The population of Japan proper in 1940 was 73,114,305. Estimated population in the exterior provinces of Korea, Formosa, Karafuto, Kwantung and the South Seas Mandate was an additional 32,423,893. Total: 105,538,198.
While the USA was still deep in economic depression, Japan had essentially lifted out of it by the mid-1930s.
But the 1930’s were marked by political instability, intrigue, assassinations and attempted coup d’états.
By the late 1930s, right wing militarists had firm control and political dissidence was vigorously suppressed.
Imperial Japan’s incursion into China (“The China Incident”) had become a bloody quagmire with many Japanese losses.
Here is a video that reminds us we are all still human.
When I moved to California in the late 1960’s, my partner and I rented a warehouse in Gardena, which then was the social and economic center for Japanese Americans. The property next door was a wholesale nursery owned by a Japanese American named Sam, whose last name I long ago forgot. Sam was about 20 years older than me, but I never detected a generational or cultural separation as I got to know him. Sam had been a student at UCLA when the Japanese bombed Pearl Harbor, an event, like all Americans, he despised. He was baffled when his father called him to say that he had to come home because Roosevelt had ordered the internment of all Japanese Americans; Sam, his parents, brothers and sisters spent the next several years in Manzanar, a hell hole in the California desert.
After being released, they returned to Gardena to find their property had been sold. Everything they owned was in the suitcases they carried. Each family member took a menial job to save enough money to begin the family business again. The only property they could afford to lease was the land beneath the high voltage power lines, owned by Southern California Edison. Edison was glad to have the extra revenue; no one else wanted to use the land. It took Sam about 15 years to restore the family business, to own valuable parcels of land, growing a wide variety of plants and trees, to restore his pride and dignity that had been stolen from him and his family. And yet, Sam had nothing negative to say, no bitterness; he still loved his country.

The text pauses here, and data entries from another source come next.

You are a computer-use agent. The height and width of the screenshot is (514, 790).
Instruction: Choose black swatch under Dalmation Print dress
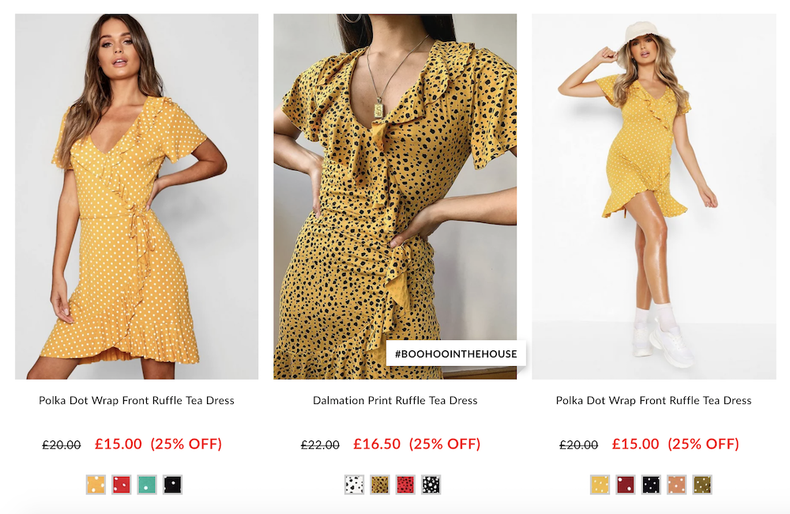click(431, 485)
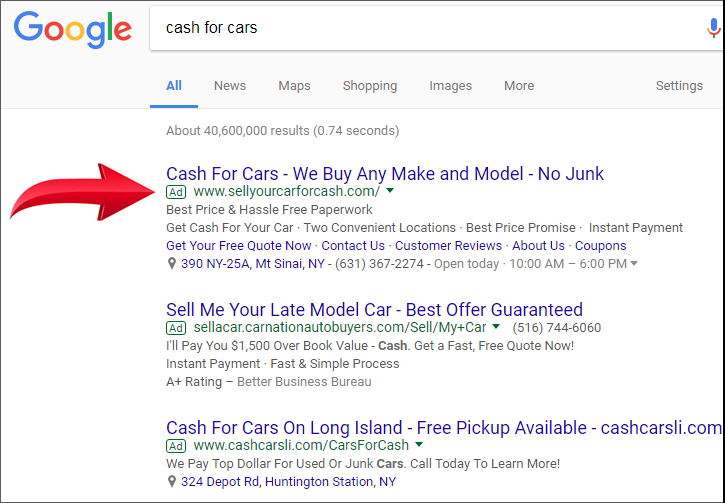
Task: Expand the opening hours arrow after 6:00 PM
Action: point(634,264)
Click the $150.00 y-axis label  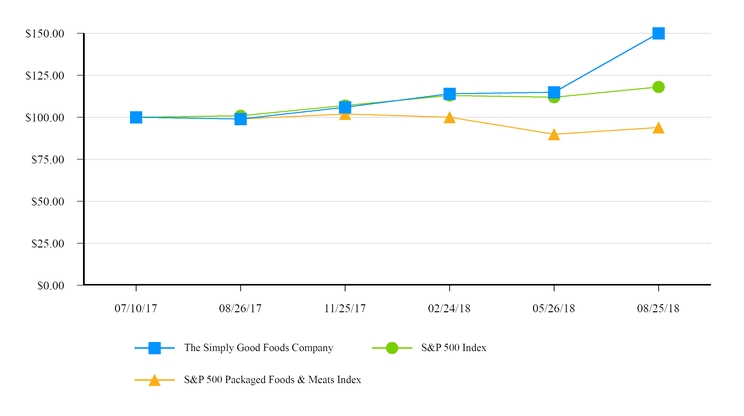click(45, 34)
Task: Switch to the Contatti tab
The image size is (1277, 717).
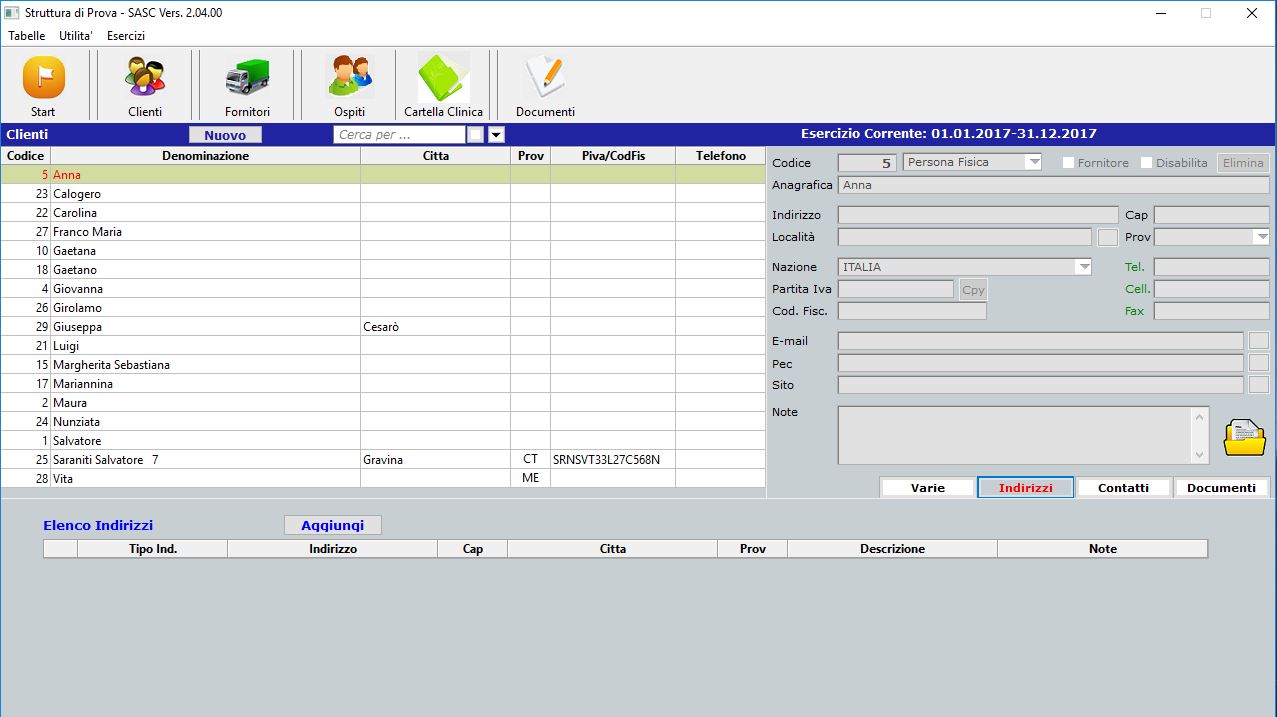Action: click(x=1123, y=488)
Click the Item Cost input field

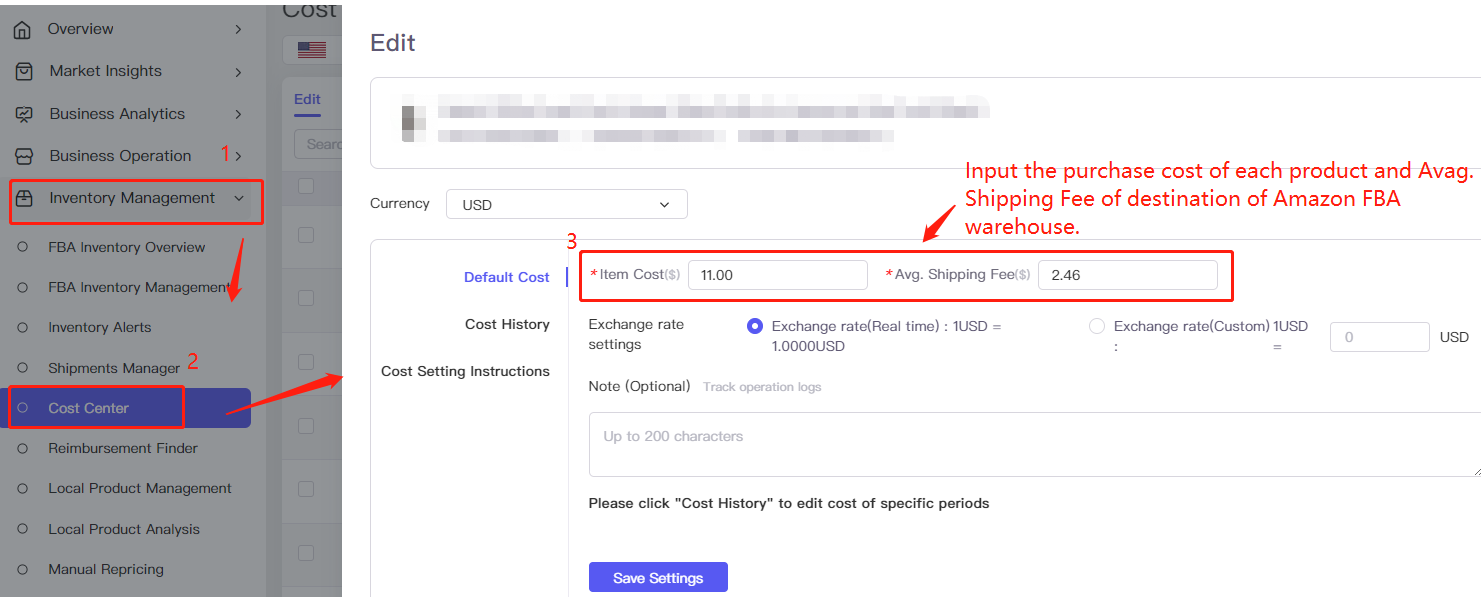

Years later, I drove about four hours to see Manzanar. The camp was still there, deserted, behind high wire security fences. I parked my car and walked along the fence, sand blowing in my face by the continual hot desert wind, tumbleweeds rolling by on their way to nowhere. I wasn’t a great history student, but I couldn’t remember being taught about this stark reality now before my eyes. I also discovered that I am not as good a person as Sam … I would have been bitter, unforgiving, scarred for life by a war I had nothing to do with.